BlackBerry hasn’t been forgotten, people still recognize the branding even now, even if they’ve been using another platform for years, and perhaps it’s because much of their early days as a smartphone owner were populated with BlackBerry devices. Phones that helped to usher in mobile emails and browsing on the internet before the touchscreen phones of today. BlackBerry isn’t forgotten but they have been declining for years now, and much of it has to do with the competition from rival OS platforms like Android. With so much popularity for Google’s OS there was less and less market share for BlackBerry to snag, but things could change for the Canadian company now that they have just launched their first-ever Android powered smartphone, the PRIV, which has hit BlackBerry’s online web store and AT&T stores nationwide. The major question for many is what took them so long, and what was the reason for waiting until now?
BlackBerry’s Chief Security Officer, David Kleidermacher, explains some specifics in regards to why BlackBerry didn’t make the switch to using Android as an OS sooner, because this is certainly something that customers have wanted well before now. Part of it has to do with the fact that BlackBerry never saw the platform as mature enough until Google launched Android 5.0 Lollipop. For BlackBerry, this was the turning point in where they really saw Android as a finished platform that they could use a starting point for building a BlackBerry device. Kleidermacher states that they “didn’t want to just build another Android device.” The company was certainly interested in utilizing the Android platform, but it wanted to be sure Android was at the right spot for them to begin, and they wanted to make sure that the “BlackBerry” portion of it was still a front and center focus feature for consumers.

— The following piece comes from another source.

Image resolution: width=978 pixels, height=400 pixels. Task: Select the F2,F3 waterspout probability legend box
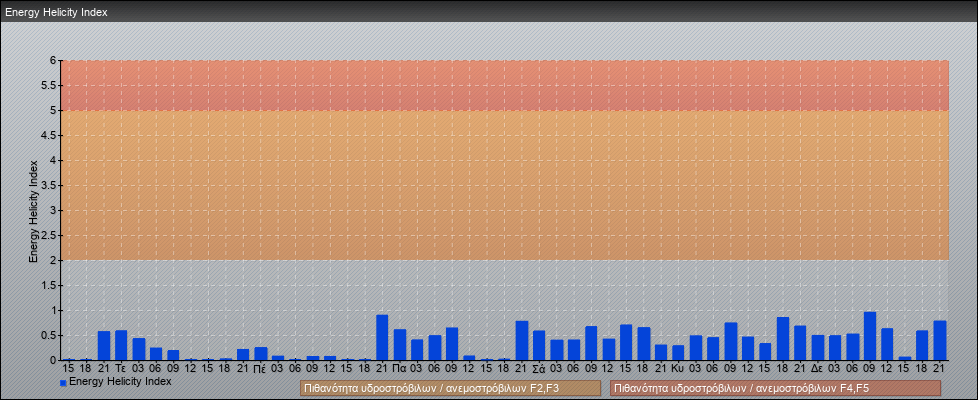click(x=445, y=388)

Another reason falls upon security, or according to BlackBerry, the lack thereof, prior to Android 5.0. Before Lollipop, Android just didn’t have the security that BlackBerry was looking for to lend the BlackBerry brand (as security is something BlackBerry prides itself on) to the OS, with Kleidermacher stating that in earlier version of Android “it was very difficult to validate the integrity of the entire Android system; it would be painful to do that without Android being smart about it internally.” These are valid points from BlackBerry and certainly makes it more understandable as to why they have waited so long. They didn’t feel the system was quite ready to build off of, at least, not from their own perspective.